- _DIRECTIVE A_:
Answer these questions using the passage on Sonia Sotomayor and Michelle Obama, with one line for each question:
(i) Whose statement about "a wise Latina woman" does the passage ask the reader to recall?
(ii) What was the subject of Michelle Obama's undergraduate thesis?
(iii) In the quotation from the thesis, what does she say she sometimes feels like on campus?
- _DIRECTIVE B_: Resume the passage on Sonia Sotomayor and Michelle Obama after its final sentence.

- _PASSAGE_:
--- start ---
Recall the frequent statement of Sonia Sotomayor, the first woman Obama picked to nominate to the Supreme Court:
I would hope that a wise Latina woman with the richness of her experiences would, more often than not, reach a better conclusion.
I wonder how the “thinking” of “the real America” influences Obama on issues like the legality of gender-based abortion and Obamacare’s mandates that religious institutions pay for contraception.
The desperation, frustration and disappointment visible on Michelle Obama’s face are not new to the candidate’s wife; as Steve Sailer, Rod Dreher and other commentators have noted, they were the theme of her undergraduate thesis, on the subject of “blackness” at Princeton University. No matter what the good intentions of Princeton, which founded her fortunes as a well-paid corporate lawyer, she wrote, “My experiences at Princeton have made me far more aware of my ‘Blackness’ than ever before. I have found that at Princeton no matter how liberal and open-minded some of my White professors and classmates try to be toward me, I sometimes feel like a visitor on campus; as if I really don’t belong.”
--- end ---
- _DATASET EXCERPT_:
--- start ---
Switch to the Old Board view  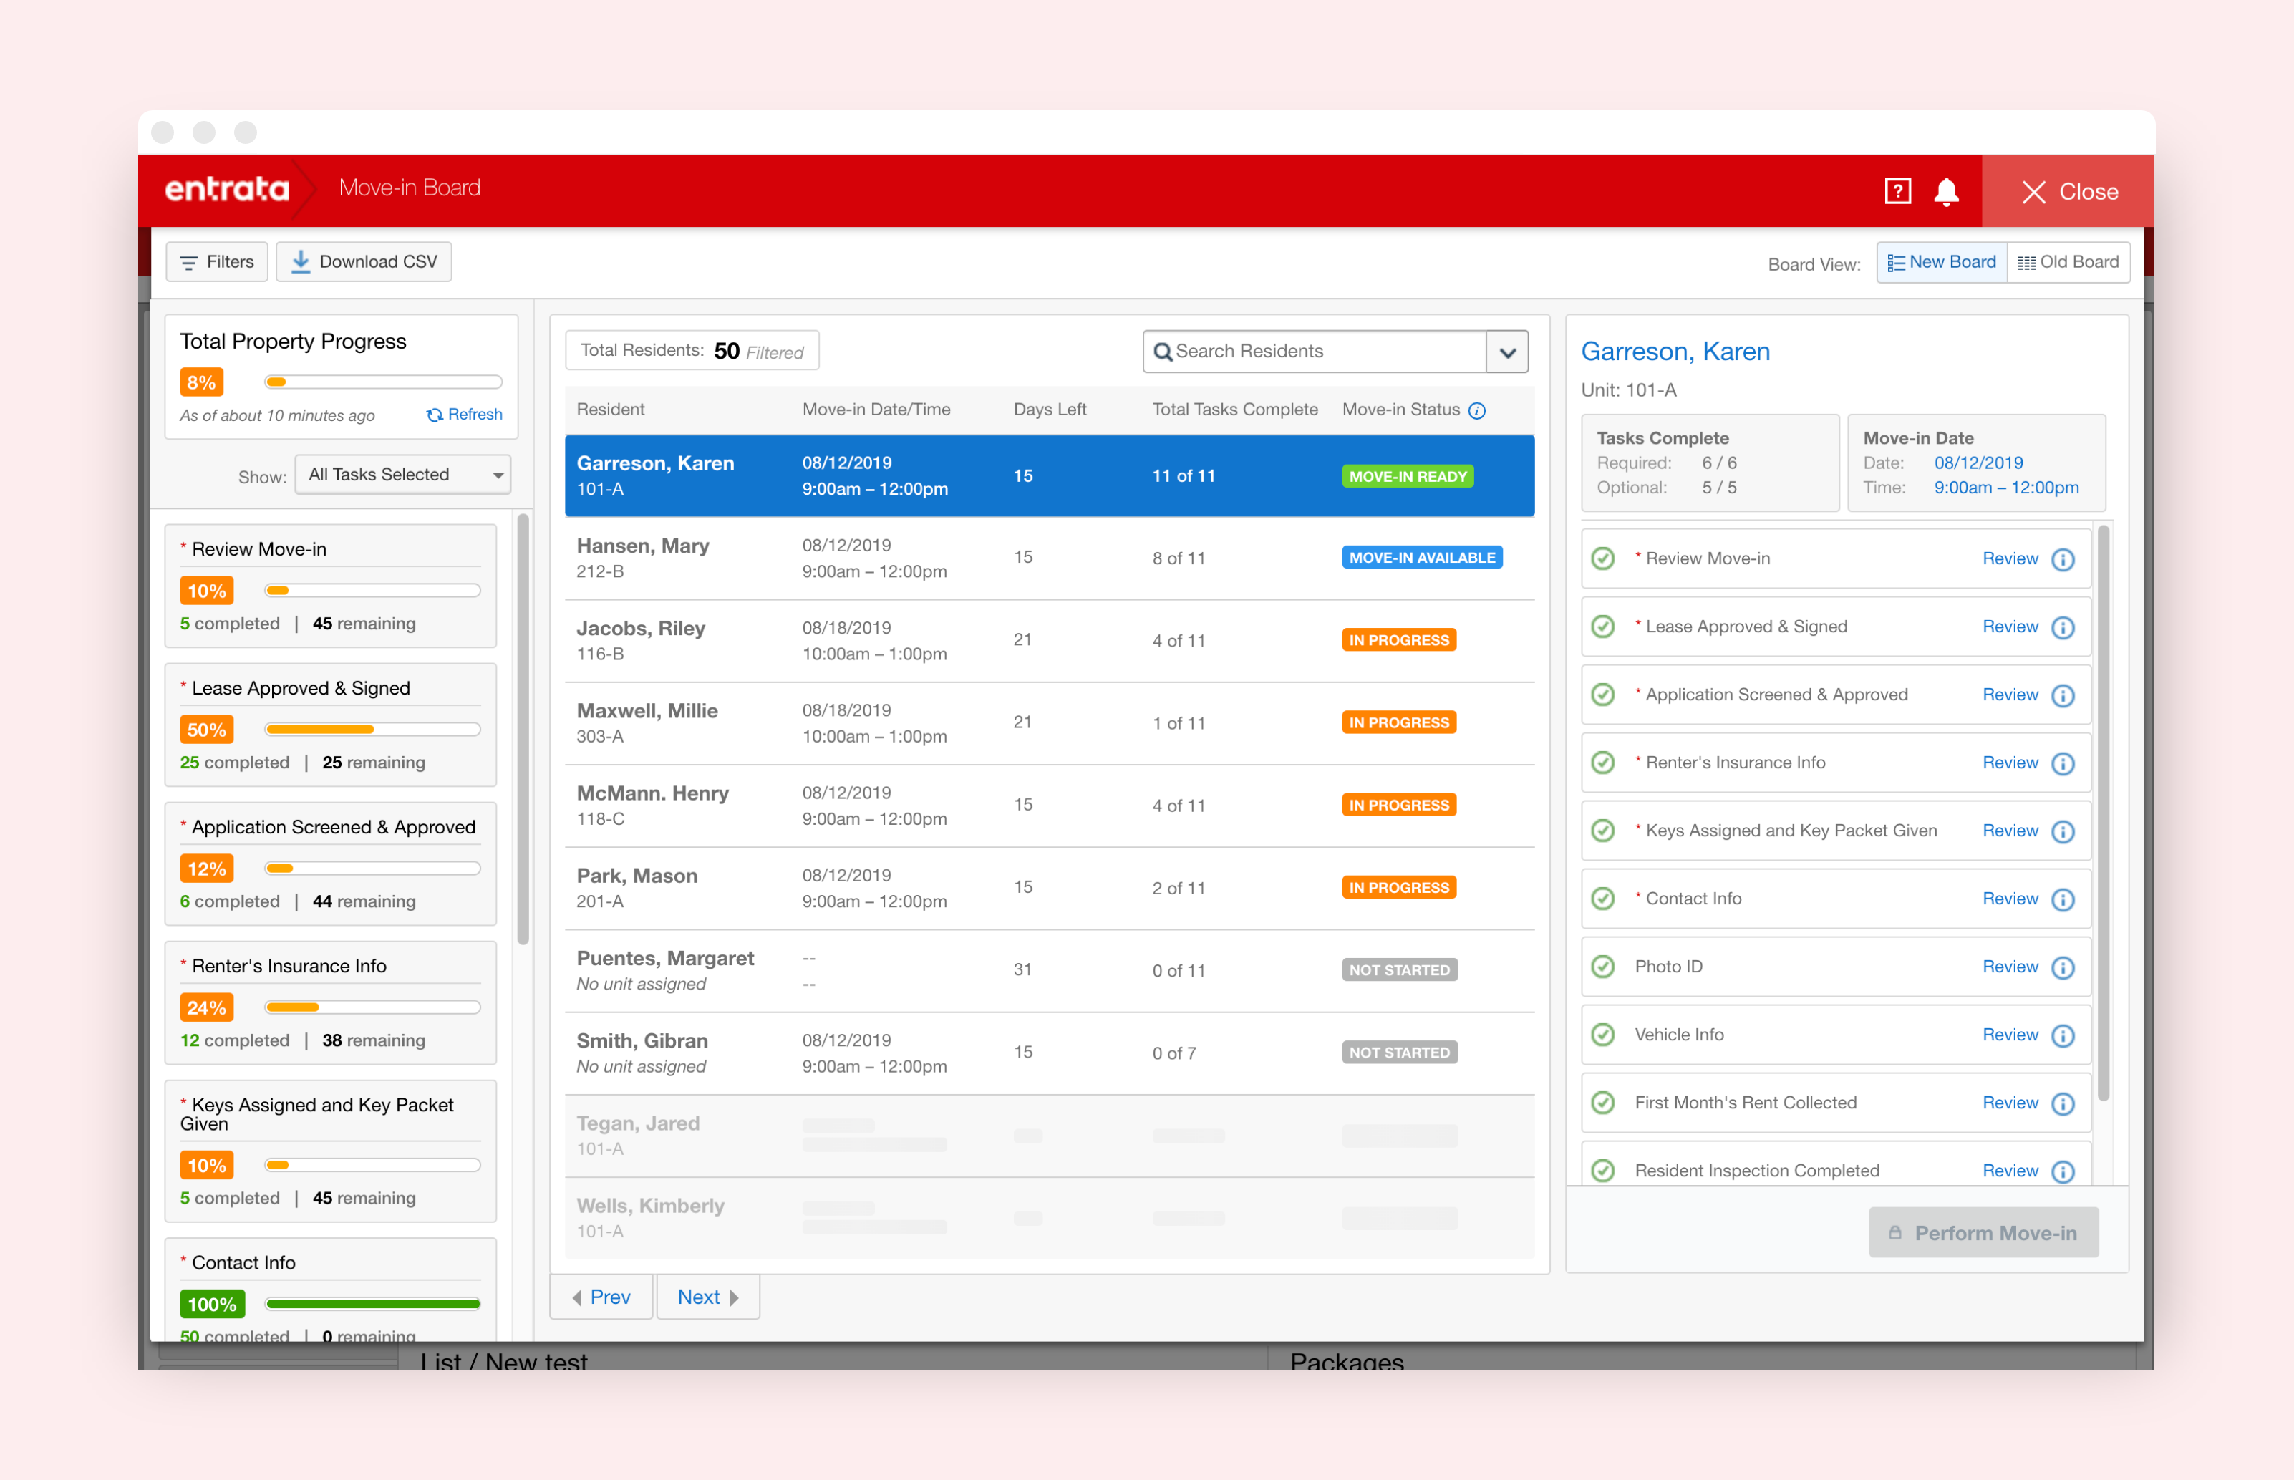[2068, 262]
--- end ---
- _ANSWER A_:
(i) Sonia Sotomayor's
(ii) "Blackness" at Princeton University
(iii) A visitor, as if she really doesn't belong

- _ANSWER B_:
Never underestimate the influence of a wife who bitch-slaps her husband in public. Early in Obama’s campaign, Michelle Obama could not restrain herself from belittling the senator. “I have some difficulty reconciling the two images I have of Barack Obama. There’s Barack Obama the phenomenon. He’s an amazing orator, Harvard Law Review, or whatever it was, law professor, best-selling author, Grammy winner. Pretty amazing, right? And then there’s the Barack Obama that lives with me in my house, and that guy’s a little less impressive,” she told a fundraiser in February 2007.
“For some reason this guy still can’t manage to put the butter up when he makes toast, secure the bread so that it doesn’t get stale, and his five-year-old is still better at making the bed than he is.” New York Times columnist Maureen Dowd reported at the time, “She added that the TV version of Barack Obama sounded really interesting and that she’d like to meet him sometime.” Her handlers have convinced her to be more tactful since then.